A man came across what he thought was a mannequin from an April Fools' Day prank and threw it into a dumpster. But the mannequin turned out to be the body of an elderly woman who killed herself, the Tampa Bay Times reported.

Ronald Benjamin, a desk clerk at the Peterborough Apartments in St. Petersburg, Florida, was outside at 4:30 a.m. on Wednesday when he saw the body on the ground. Thinking it was a prop left by someone pulling an April Fools' Day prank, Benjamin asked someone to help him toss the mannequin into a dumpster.

Several hours later, other employees at the apartment complex realized the mannequin in the dumpster was the body of a 96-year-old resident who jumped to her death from the 16th floor, the Tampa Bay Times reported.

"It's all I've thought about all day," Benjamin, 61, told the newspaper. "I haven't slept all day."

The woman's face was rubbery and looked like a Halloween mask, Benjamin told the newspaper. He asked a teenager who was delivering newspapers with his mother to help with the load. The teenager obliged, and he and Benjamin lifted the woman into the dumpster.

"I'm telling you, I swear to God, the face looked like a rubber mask," Benjamin told the Tampa Bay Times.

The body was light, Benjamin said. After tossing the mannequin he saw blood, but figured it wasn't real.

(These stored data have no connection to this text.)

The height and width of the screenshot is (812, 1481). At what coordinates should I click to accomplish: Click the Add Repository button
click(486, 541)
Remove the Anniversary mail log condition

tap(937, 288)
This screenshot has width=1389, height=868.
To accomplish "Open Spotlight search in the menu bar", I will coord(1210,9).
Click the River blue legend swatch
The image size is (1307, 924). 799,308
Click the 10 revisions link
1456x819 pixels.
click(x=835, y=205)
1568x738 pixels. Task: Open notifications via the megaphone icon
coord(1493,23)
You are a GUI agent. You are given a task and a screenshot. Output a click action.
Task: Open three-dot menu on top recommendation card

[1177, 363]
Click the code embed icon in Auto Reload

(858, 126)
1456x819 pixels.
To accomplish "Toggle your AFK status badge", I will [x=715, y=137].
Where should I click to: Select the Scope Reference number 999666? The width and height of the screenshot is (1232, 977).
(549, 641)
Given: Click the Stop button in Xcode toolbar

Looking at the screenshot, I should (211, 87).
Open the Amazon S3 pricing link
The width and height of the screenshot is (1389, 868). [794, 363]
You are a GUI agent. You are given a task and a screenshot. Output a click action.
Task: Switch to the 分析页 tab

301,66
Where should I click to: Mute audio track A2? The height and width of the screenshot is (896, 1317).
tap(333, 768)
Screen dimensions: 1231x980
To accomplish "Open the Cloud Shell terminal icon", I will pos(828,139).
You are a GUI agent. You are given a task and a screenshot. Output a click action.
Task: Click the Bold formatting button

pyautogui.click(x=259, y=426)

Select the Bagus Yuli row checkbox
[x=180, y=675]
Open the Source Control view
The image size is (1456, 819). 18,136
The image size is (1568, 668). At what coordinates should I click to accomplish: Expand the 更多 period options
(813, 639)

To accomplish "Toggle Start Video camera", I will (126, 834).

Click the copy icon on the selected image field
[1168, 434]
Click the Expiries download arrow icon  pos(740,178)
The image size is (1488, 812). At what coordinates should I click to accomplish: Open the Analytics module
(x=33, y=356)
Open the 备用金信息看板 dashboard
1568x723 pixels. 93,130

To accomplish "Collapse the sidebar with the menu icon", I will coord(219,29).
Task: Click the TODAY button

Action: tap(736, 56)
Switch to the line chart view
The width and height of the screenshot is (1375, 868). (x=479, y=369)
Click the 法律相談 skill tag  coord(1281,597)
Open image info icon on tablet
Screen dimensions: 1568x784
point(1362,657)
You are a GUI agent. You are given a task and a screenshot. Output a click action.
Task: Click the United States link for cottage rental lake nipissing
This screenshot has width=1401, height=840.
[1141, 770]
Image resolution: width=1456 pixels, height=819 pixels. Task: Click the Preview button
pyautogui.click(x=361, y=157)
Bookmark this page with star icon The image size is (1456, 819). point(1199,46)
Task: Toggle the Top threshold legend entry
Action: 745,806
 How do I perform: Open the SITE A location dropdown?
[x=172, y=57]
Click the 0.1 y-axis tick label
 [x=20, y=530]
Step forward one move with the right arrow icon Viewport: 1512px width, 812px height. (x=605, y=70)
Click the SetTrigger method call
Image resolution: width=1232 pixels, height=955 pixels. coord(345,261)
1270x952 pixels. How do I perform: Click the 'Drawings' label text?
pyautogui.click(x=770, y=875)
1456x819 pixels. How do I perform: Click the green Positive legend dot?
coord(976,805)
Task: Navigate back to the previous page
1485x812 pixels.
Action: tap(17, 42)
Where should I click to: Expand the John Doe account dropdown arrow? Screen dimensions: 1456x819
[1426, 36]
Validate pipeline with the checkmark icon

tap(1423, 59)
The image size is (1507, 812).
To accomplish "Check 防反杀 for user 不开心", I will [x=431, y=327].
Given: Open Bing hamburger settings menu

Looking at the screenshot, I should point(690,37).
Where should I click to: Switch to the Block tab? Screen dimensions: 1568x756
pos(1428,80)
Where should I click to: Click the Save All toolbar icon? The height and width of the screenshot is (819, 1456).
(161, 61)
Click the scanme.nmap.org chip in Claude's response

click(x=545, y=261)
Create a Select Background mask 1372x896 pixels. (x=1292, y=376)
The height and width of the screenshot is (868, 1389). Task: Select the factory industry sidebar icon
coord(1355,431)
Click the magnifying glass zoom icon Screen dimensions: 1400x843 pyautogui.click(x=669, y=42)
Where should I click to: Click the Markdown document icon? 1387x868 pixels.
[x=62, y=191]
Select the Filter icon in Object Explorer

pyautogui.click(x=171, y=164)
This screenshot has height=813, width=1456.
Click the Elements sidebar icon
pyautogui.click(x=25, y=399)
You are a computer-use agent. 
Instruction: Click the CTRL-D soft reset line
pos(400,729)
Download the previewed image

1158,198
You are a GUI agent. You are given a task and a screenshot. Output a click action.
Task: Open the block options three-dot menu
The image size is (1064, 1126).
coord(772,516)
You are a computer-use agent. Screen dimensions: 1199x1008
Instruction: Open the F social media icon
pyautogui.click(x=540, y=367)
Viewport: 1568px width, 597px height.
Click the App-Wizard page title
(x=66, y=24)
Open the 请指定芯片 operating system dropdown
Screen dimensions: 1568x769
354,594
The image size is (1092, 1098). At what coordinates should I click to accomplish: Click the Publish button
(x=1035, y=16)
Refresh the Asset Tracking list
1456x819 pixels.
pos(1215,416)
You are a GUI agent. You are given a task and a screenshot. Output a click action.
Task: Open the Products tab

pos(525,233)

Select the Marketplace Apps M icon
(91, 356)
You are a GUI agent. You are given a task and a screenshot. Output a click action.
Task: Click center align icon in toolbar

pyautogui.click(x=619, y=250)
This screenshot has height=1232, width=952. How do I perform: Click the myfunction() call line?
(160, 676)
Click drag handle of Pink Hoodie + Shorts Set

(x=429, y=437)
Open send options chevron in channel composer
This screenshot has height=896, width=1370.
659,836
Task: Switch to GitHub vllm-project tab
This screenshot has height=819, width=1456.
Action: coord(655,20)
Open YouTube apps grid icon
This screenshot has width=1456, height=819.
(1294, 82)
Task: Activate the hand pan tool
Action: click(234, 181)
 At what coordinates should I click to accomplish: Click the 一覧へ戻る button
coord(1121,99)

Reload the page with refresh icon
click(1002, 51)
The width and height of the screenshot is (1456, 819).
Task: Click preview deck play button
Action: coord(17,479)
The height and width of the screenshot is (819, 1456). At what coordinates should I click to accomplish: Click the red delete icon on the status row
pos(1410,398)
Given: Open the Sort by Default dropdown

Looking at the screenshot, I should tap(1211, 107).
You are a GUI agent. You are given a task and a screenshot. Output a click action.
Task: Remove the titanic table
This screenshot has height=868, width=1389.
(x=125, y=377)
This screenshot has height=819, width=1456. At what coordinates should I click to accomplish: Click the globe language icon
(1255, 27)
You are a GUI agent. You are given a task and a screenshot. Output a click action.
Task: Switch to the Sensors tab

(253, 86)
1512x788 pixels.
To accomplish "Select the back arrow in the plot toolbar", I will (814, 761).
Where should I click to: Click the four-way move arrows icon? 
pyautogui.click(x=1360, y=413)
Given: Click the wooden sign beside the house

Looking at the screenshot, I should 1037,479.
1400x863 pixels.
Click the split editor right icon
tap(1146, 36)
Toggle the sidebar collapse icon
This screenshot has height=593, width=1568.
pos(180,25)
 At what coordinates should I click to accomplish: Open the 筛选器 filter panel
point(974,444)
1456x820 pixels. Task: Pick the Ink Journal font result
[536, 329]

"If I thought for one instant it was a real person I would have called the police, my manager, everyone I could think of," Benjamin told the newspaper.

Police said the woman, whose name was not released, left a suicide note. Complex residents told the Tampa Bay Times the woman was from England and came to the U.S. after World War II.

No charges will be brought against Benjamin, police said.

"Because of the height the woman fell it actually might have caused her features to be distorted, and possibly not look human to the unsuspecting eye," St. Petersburg police spokesman Mike Puetz told the newspaper.

But Benjamin lost his job at the complex.

"Now I have to go to the unemployment office," he told the newspaper.